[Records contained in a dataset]

*** Begin section ***

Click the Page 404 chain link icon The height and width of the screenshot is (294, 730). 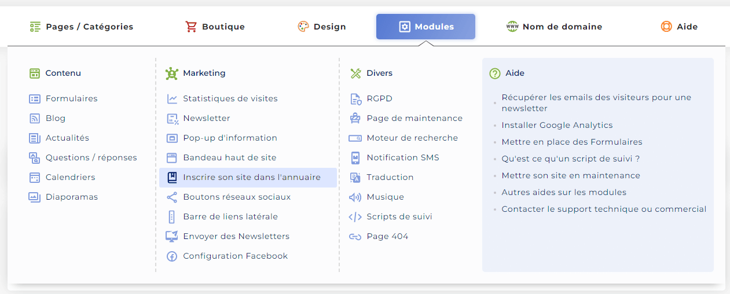pos(355,237)
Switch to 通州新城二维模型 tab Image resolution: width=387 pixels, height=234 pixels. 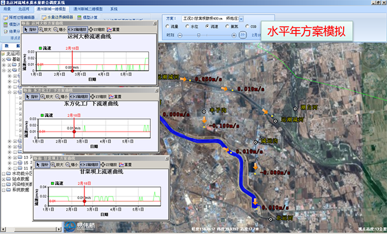88,9
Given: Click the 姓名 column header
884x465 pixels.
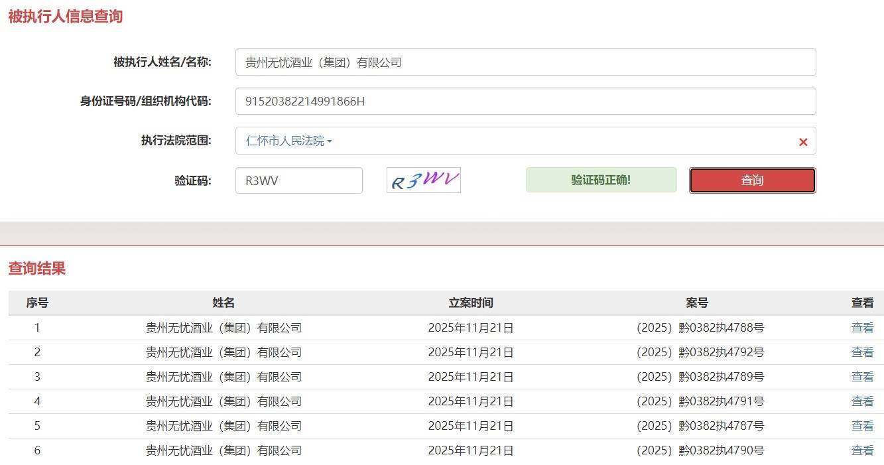Looking at the screenshot, I should (223, 303).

*** End section ***

- [REQUIRED ACTION]: Exclude all pictures and reproduce exactly the lines from the one containing "Given: Click the 姓名 column header" through the final line of the entries above.

- [SOLUTION TO THIS EXERCISE]:
Given: Click the 姓名 column header
884x465 pixels.
Looking at the screenshot, I should (223, 303).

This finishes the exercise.